▶ EXERCISE GOAL
Go to the line in the entries below that holds "BOA 03FEB26 OFERTA" and repeat exactly from there through the line that holds "2022 (872, 1181)", inclusive.

▶ DATASET ENTRIES
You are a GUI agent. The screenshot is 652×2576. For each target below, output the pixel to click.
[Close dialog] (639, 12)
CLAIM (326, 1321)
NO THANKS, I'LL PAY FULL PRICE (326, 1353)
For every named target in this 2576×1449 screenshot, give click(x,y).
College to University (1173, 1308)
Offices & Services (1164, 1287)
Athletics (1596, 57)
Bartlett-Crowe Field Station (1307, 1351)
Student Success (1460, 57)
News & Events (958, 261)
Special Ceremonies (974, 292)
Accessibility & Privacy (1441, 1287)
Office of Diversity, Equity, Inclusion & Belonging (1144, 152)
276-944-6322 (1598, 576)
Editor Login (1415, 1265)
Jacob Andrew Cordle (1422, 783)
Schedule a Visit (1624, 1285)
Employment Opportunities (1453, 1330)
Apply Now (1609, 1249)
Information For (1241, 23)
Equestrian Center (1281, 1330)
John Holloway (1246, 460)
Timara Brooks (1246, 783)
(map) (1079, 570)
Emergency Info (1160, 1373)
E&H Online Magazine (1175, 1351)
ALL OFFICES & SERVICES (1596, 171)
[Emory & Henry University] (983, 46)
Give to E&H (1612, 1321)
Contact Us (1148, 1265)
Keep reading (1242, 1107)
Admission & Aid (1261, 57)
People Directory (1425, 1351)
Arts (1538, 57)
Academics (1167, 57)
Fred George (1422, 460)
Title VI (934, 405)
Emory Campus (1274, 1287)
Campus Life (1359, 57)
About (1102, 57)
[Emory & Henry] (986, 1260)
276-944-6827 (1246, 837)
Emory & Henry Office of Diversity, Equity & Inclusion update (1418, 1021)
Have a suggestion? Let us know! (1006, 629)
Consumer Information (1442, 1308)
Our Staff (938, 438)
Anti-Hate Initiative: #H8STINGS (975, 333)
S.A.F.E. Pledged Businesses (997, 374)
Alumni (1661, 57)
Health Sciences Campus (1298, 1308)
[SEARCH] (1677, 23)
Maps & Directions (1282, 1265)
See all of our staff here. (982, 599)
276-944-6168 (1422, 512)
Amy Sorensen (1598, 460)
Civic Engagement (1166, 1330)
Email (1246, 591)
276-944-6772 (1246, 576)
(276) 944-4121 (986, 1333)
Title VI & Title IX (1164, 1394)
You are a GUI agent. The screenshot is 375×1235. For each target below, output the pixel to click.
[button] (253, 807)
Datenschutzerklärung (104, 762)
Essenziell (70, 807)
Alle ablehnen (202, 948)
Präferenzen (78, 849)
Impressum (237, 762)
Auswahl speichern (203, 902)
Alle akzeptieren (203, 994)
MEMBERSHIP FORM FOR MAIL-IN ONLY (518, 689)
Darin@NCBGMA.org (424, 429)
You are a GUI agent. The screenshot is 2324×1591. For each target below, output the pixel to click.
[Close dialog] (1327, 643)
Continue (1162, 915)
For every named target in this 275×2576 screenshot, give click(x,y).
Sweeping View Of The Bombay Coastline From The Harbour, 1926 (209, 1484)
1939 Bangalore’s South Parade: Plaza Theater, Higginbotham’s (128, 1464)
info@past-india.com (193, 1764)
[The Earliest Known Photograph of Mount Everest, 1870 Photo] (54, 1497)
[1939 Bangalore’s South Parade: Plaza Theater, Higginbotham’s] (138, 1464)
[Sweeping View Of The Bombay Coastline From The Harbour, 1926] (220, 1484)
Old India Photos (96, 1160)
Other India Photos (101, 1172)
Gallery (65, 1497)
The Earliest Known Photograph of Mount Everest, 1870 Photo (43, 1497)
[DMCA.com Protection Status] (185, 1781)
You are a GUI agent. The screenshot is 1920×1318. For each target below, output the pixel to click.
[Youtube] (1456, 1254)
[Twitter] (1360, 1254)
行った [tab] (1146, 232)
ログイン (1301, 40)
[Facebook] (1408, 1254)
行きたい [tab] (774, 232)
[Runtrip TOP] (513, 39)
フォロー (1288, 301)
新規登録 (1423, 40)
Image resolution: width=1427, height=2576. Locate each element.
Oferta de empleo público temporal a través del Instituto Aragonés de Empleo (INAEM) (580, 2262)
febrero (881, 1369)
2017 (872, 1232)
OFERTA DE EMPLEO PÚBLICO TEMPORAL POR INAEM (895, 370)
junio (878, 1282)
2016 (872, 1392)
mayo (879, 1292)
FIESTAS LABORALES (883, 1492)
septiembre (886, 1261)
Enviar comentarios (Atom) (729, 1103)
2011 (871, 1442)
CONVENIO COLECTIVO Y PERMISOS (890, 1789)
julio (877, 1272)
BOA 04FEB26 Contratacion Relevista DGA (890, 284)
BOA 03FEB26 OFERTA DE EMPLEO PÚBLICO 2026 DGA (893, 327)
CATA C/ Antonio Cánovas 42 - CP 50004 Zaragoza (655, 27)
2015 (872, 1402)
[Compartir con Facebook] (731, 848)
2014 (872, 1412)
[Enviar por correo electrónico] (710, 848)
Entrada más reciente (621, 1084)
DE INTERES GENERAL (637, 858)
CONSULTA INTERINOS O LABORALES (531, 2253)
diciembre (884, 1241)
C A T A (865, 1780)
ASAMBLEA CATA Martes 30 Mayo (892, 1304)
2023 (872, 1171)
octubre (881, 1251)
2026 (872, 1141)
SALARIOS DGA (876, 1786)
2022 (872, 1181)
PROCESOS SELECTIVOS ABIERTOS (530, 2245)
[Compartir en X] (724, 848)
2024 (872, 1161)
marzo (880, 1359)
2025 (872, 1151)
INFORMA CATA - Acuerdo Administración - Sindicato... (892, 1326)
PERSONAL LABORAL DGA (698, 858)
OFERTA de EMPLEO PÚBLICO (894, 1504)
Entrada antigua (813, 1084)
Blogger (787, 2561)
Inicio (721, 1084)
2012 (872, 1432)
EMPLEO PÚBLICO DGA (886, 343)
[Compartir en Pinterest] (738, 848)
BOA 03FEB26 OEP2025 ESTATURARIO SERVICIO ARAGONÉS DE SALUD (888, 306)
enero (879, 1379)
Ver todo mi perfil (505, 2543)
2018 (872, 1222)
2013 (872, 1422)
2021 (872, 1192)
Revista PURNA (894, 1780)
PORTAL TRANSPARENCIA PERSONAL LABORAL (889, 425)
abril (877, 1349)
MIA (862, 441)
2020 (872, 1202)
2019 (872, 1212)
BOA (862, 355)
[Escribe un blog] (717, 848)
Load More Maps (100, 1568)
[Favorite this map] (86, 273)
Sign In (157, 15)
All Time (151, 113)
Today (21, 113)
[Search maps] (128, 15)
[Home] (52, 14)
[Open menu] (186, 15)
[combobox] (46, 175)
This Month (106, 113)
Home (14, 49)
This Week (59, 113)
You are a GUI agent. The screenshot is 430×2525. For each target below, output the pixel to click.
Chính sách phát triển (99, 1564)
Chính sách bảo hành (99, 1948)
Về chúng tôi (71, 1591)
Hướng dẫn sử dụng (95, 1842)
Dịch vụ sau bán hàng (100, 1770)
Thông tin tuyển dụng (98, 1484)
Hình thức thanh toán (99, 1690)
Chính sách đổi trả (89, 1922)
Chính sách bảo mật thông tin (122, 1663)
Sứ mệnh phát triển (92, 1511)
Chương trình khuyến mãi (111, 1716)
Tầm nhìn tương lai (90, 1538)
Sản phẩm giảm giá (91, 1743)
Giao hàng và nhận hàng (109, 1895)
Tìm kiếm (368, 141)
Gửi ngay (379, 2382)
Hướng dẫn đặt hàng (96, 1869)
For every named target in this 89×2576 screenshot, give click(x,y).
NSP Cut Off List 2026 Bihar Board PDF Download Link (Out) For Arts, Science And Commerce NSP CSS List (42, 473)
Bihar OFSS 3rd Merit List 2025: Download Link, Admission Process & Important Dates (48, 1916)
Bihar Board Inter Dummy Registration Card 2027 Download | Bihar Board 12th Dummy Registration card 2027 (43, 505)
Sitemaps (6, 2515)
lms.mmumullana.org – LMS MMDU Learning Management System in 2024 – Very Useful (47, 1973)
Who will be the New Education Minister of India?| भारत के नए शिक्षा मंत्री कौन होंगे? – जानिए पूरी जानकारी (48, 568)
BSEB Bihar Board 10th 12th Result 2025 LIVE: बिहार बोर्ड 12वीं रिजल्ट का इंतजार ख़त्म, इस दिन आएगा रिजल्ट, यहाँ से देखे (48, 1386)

▶ ANSWER TO THIS EXERCISE
BOA 03FEB26 OFERTA DE EMPLEO PÚBLICO 2026 DGA (893, 327)
CATA C/ Antonio Cánovas 42 - CP 50004 Zaragoza (655, 27)
2015 (872, 1402)
[Compartir con Facebook] (731, 848)
2014 (872, 1412)
[Enviar por correo electrónico] (710, 848)
Entrada más reciente (621, 1084)
DE INTERES GENERAL (637, 858)
CONSULTA INTERINOS O LABORALES (531, 2253)
diciembre (884, 1241)
C A T A (865, 1780)
ASAMBLEA CATA Martes 30 Mayo (892, 1304)
2023 (872, 1171)
octubre (881, 1251)
2026 (872, 1141)
SALARIOS DGA (876, 1786)
2022 (872, 1181)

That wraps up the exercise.